The socialist calculation debate was a discourse held in the 1930s and 1940s that centred on how a socialist economy would perform economic calculation in the absence of private ownership of the means of production. The debate was primarily between the ‘Austrian School’, represented by economists Ludwig von Mises and Friedrich Hayek, who argued against the feasibility of such calculation; and neoclassical and Marxian economists, most notably Cläre Tisch, Oskar R. Lange, and Abba P. Lerner, who argued that such calculation was feasible. Although primarily a debate between proponents of capitalism and proponents of socialism, a significant portion was also between socialists who held differing views regarding the utilization of markets and money in a socialist system.
Hayek and von Mises argued that centrally planned socialist economies cannot efficiently allocate resources because they lack market-determined prices for factors of production (like labour, land, capital). According to them, without private ownership and competition creating price signals reflecting supply and demand, planners can’t know how to best use resources, which leads to inefficiency, unlike in market economies where prices convey crucial information. The problem of efficiently allocating resources in an economy is referred to as the ‘economic calculation problem’. In a recent (2022) article, the Finnish economist Jussi Lindgren came up with a mathematical formulation of the problem, which I will now briefly describe.
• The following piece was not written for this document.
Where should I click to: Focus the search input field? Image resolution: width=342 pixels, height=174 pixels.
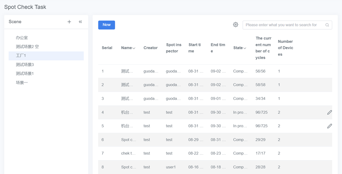click(282, 25)
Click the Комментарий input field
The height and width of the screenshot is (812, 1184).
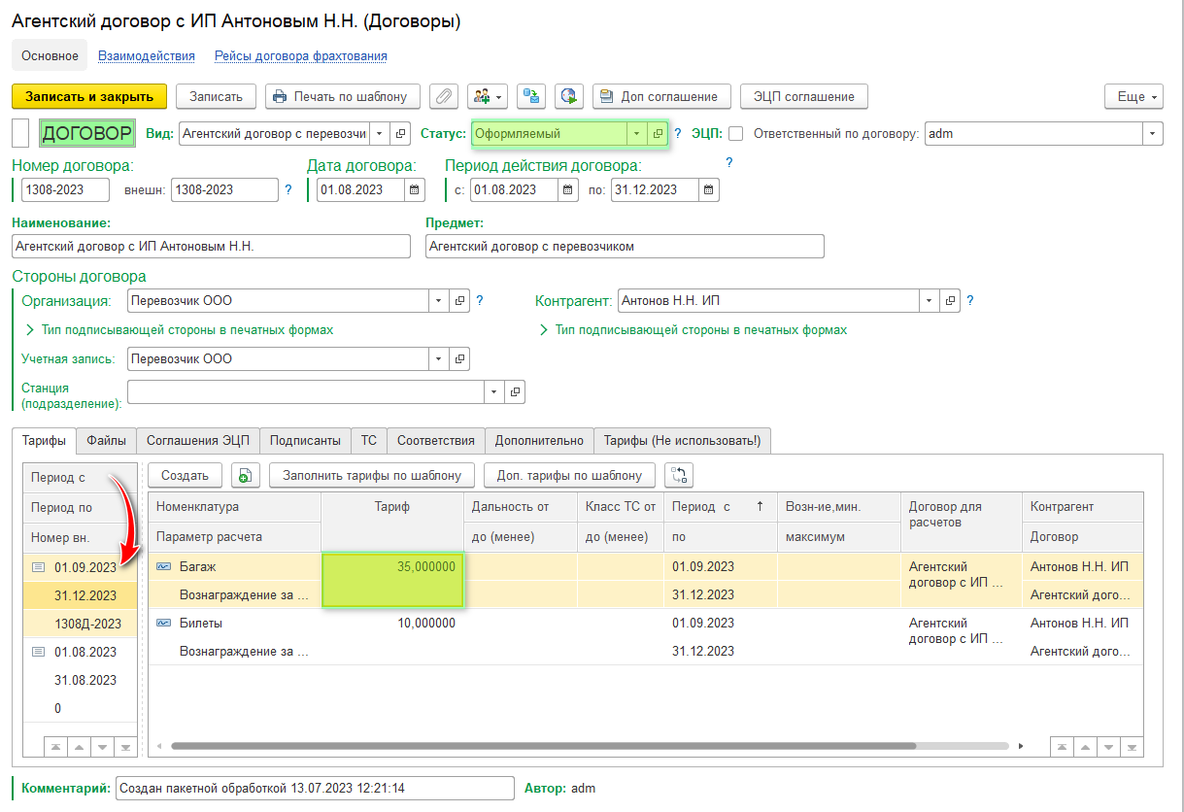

Lindgren formulates the problem of economic planning as that of minimizing a loss function over a specific time period. He considers an economy in which there are M commodities and N agents. For such an economy, a price vector is an Mx1 vector specifying the price of each commodity. For each price vector p there will be an expenditure vector e(p), an Nx1 vector specifying the minimum expenditure each agent must make in order to meet their demand for goods and services. The loss function is then given by L(p,u) = muTu/2+ne(p), where u(t) = p(t+1)-p(t) is the Mx1 vector of rates of change of prices, m is a constant, and n is a 1xN vector of constants. The aim of the economic planner is to pick a sequence {u(t)} so as to minimize the quantity J = ∑ L(p(t),u(t)), where the sum is over a fixed time period.
In words, Lindgren formulates economic planning as a dynamic minimization problem where the aim is to find an optimal trajectory for prices, given the individual expenditure functions and a quadratic common penalty cost related to the time-derivative of the price vector. This quadratic penalty cost can be understood as a transaction cost for changing prices. In theory, the problem can be solved using a technique known as ‘dynamic programming’. In practice, it is not possible to do this, for two reasons. First, the expenditure vector depends on individual preferences of every agent in the economy, which can’t possibly by known by a central planner. And second, even if it was possibly to know these preferences, the problem suffers from something known as the ‘curse of dimensionality’.
The term ‘curse of dimensionality’ was coined by the American applied mathematician Richard E. Bellman, the inventor of dynamic programming, and refers to computational issues that arise when the dimension of a problem becomes large. The dimension of a problem represents the number of independent variables, parameters, or degrees of freedom required to define it. The economic calculation problem as formulated above has a dimension which is astronomically large, as it includes expenditure functions for each individual which must be specified at each possible price level. This renders the problem insoluble in practice. Lindgren concludes that the economic calculation problem would be “impossible for a central planner to solve”.
However, Lindgren’s formulation reveals more than he realizes. In his model, the expenditure vector defined using utility functions. A utility function represents a preference ordering by assigning a real number to each alternative in such a manner that alternative A is assigned a number greater than alternative B if and only if the individual prefers alternative A to alternative B. Lindgren’s formulation is based on the assumption that each individual in the economy has such a function available to them (and only them) which is both immutable and fully specified for every possible combination of commodities. This is obviously nonsense. Never mind his problem being impossible for the central planner to solve; it would be impossible to specify, even in principle.
The implicit claim that capitalism is somehow able to solve this problem is therefore also nonsense. All Lindgren has done is devise a problem which neither capitalism nor socialism can solve, because it cannot even be specified in the first place! Sadly, this is what passes for ‘research’ in mainstream academic economics. In any case, the idea that capitalism as a system acts so to minimize expenditure for individual consumers whilst still satisfying their demands, as Lindgren’s model implies, is for the birds. The optimization protocol driving capitalism is not minimization of the discrepancy between supply and demand; it is maximization of profits. This should be clear to anyone who has lived under capitalism for any length of time.